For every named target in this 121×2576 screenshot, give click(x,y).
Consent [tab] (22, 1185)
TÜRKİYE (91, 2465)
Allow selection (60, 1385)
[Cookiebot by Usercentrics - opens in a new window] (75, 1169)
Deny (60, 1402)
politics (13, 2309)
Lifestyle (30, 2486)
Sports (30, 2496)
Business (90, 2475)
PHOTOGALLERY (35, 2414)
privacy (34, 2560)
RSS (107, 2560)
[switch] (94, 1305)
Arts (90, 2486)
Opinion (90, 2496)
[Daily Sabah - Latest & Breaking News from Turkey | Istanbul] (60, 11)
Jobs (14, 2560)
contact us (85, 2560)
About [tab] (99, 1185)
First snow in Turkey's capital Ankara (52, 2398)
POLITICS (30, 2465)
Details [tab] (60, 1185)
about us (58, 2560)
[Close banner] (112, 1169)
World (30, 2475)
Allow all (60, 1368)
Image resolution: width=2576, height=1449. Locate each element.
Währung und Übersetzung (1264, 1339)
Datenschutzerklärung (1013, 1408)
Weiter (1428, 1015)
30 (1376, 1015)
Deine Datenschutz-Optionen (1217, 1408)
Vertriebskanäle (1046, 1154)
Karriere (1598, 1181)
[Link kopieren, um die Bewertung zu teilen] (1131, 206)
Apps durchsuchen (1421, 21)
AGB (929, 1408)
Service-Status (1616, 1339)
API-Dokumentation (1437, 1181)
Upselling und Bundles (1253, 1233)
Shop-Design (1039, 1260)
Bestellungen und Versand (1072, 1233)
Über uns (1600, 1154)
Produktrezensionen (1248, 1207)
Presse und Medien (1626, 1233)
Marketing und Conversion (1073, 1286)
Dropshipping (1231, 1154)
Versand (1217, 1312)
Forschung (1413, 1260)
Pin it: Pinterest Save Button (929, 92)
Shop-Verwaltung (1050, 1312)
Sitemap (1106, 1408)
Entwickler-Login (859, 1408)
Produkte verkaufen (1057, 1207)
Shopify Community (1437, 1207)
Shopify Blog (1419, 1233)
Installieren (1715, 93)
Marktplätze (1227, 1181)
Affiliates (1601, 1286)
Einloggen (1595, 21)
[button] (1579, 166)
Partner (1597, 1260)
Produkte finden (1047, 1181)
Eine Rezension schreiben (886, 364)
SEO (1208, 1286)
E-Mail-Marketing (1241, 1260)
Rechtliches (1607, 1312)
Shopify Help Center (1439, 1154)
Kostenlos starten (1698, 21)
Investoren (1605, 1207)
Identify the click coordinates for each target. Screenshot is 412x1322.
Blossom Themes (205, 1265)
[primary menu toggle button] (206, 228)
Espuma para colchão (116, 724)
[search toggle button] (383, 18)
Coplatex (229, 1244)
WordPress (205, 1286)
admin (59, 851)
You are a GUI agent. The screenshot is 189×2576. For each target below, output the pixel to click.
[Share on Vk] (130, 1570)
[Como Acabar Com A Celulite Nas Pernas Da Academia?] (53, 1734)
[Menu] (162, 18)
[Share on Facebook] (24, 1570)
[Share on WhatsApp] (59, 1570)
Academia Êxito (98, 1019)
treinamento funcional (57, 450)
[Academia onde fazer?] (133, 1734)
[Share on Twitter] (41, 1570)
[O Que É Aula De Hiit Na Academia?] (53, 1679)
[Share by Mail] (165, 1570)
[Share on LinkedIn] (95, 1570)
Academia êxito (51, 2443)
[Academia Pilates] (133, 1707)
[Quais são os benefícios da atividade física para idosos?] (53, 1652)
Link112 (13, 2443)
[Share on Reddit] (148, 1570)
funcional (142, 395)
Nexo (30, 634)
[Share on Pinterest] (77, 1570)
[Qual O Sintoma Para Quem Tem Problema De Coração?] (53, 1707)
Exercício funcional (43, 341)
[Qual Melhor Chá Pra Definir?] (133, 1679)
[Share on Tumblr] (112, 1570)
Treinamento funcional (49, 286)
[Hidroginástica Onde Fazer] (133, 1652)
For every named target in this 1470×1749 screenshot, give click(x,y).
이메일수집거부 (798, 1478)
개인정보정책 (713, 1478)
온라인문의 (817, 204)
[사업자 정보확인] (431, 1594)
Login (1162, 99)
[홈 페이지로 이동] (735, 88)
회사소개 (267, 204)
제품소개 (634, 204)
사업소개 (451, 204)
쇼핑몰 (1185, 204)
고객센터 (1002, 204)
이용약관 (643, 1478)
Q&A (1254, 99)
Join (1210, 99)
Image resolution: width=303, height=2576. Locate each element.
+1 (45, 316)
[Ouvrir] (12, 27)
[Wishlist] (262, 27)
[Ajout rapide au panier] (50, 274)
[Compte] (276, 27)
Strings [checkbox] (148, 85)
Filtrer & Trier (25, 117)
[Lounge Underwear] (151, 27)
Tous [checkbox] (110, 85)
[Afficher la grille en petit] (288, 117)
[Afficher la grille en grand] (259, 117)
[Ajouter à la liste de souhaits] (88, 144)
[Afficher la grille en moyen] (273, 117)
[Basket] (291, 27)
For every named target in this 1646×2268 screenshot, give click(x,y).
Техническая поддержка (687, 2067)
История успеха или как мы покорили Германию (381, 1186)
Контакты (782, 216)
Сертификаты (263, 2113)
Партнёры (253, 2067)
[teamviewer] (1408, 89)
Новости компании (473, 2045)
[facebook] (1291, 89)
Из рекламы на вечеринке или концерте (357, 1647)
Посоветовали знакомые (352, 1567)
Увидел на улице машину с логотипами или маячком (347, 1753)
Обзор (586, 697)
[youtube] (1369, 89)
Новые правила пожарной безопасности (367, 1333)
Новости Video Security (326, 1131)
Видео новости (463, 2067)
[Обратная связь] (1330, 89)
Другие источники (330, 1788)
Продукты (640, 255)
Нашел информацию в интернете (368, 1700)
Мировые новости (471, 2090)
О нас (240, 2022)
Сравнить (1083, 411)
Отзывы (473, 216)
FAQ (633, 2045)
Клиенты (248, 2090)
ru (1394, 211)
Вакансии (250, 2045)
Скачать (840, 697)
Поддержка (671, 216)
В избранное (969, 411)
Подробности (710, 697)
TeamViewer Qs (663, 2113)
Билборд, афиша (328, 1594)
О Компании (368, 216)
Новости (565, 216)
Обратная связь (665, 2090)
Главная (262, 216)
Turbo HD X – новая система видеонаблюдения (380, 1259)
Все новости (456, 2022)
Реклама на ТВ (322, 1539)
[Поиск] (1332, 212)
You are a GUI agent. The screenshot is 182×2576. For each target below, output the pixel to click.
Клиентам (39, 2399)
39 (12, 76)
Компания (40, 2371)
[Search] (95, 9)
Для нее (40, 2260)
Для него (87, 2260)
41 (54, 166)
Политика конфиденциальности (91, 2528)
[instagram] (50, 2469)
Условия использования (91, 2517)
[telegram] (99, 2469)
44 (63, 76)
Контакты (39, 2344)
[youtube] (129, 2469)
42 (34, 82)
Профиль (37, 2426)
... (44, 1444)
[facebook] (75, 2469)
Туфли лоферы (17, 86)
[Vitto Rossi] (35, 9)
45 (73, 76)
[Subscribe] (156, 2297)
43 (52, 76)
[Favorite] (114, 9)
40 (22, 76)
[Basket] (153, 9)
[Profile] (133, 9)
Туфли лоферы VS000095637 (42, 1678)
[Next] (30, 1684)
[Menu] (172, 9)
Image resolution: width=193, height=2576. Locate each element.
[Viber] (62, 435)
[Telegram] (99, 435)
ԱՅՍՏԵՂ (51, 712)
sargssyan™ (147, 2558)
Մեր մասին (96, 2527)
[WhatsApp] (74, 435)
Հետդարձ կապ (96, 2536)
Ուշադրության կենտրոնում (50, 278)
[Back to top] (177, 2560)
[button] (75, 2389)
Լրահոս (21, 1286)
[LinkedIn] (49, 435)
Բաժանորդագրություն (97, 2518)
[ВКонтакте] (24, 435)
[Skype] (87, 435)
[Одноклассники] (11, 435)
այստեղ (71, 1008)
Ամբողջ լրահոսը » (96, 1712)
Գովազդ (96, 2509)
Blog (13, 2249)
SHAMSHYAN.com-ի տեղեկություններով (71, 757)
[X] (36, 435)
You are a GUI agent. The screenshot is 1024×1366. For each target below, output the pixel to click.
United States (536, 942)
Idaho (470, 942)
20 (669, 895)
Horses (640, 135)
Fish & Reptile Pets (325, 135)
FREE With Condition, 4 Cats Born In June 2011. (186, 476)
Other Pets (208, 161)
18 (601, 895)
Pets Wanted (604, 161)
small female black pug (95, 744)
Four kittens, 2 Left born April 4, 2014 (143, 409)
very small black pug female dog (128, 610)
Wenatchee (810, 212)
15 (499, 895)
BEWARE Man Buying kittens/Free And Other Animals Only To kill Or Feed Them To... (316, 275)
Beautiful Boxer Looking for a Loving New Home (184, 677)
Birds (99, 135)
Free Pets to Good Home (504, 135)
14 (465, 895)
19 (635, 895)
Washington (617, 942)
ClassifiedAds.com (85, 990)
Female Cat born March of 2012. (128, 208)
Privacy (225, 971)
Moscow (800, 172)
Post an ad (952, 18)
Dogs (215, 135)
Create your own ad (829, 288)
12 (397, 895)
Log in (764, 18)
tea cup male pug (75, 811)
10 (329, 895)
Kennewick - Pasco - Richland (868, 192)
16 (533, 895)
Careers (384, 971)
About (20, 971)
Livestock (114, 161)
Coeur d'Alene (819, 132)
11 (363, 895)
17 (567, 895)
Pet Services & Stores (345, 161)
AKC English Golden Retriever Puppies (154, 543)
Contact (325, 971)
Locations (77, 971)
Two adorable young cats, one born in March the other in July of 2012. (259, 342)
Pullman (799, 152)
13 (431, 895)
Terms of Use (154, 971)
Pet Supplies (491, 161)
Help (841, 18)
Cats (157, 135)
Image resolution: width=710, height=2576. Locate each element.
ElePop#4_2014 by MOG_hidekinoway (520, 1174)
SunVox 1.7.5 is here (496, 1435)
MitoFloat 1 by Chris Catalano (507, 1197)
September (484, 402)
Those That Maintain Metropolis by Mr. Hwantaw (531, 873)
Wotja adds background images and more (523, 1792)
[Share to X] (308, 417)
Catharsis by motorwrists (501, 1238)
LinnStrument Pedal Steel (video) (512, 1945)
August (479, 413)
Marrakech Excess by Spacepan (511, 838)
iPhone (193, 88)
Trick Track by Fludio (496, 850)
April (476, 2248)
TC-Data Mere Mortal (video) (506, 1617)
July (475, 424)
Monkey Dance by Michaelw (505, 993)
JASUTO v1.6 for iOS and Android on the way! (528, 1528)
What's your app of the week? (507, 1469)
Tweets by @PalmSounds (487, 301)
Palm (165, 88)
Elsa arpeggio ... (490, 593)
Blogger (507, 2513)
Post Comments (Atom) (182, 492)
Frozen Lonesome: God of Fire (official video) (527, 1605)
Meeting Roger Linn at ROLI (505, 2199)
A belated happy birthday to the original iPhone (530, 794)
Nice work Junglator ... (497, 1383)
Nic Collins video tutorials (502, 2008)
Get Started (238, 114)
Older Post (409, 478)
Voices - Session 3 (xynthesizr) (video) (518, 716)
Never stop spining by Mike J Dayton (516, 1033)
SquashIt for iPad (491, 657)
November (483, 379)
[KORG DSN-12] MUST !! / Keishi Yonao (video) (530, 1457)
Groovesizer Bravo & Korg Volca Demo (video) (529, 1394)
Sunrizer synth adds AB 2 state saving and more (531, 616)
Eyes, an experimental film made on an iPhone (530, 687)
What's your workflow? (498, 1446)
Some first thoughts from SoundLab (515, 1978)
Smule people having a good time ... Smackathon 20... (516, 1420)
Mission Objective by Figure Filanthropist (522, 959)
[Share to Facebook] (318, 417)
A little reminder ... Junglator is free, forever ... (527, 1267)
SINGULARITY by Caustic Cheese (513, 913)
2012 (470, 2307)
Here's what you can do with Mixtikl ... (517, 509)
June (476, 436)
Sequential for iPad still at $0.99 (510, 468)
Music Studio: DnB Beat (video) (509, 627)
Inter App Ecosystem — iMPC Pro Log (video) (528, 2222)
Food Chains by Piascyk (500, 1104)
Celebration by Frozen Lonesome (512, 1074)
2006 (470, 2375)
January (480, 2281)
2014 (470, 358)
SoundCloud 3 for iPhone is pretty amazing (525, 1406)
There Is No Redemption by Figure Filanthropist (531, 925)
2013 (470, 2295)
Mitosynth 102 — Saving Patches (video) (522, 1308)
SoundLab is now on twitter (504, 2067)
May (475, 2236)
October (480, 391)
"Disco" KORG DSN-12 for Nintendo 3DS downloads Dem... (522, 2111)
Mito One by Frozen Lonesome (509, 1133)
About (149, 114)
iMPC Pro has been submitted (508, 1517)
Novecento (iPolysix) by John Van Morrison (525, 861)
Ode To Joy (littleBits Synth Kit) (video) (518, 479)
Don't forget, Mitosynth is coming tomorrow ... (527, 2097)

========================

Using the entries above, output exactly the lines between the line holding "[Ajouter à la liste de souhaits] (88, 144)" and the line holding "Новости Video Security (326, 1131)", end lines included, and nothing more.

**Completed exercise:**
[Ajouter à la liste de souhaits] (88, 144)
[Afficher la grille en moyen] (273, 117)
[Basket] (291, 27)
For every named target in this 1646×2268 screenshot, give click(x,y).
Техническая поддержка (687, 2067)
История успеха или как мы покорили Германию (381, 1186)
Контакты (782, 216)
Сертификаты (263, 2113)
Партнёры (253, 2067)
[teamviewer] (1408, 89)
Новости компании (473, 2045)
[facebook] (1291, 89)
Из рекламы на вечеринке или концерте (357, 1647)
Посоветовали знакомые (352, 1567)
Увидел на улице машину с логотипами или маячком (347, 1753)
Обзор (586, 697)
[youtube] (1369, 89)
Новые правила пожарной безопасности (367, 1333)
Новости Video Security (326, 1131)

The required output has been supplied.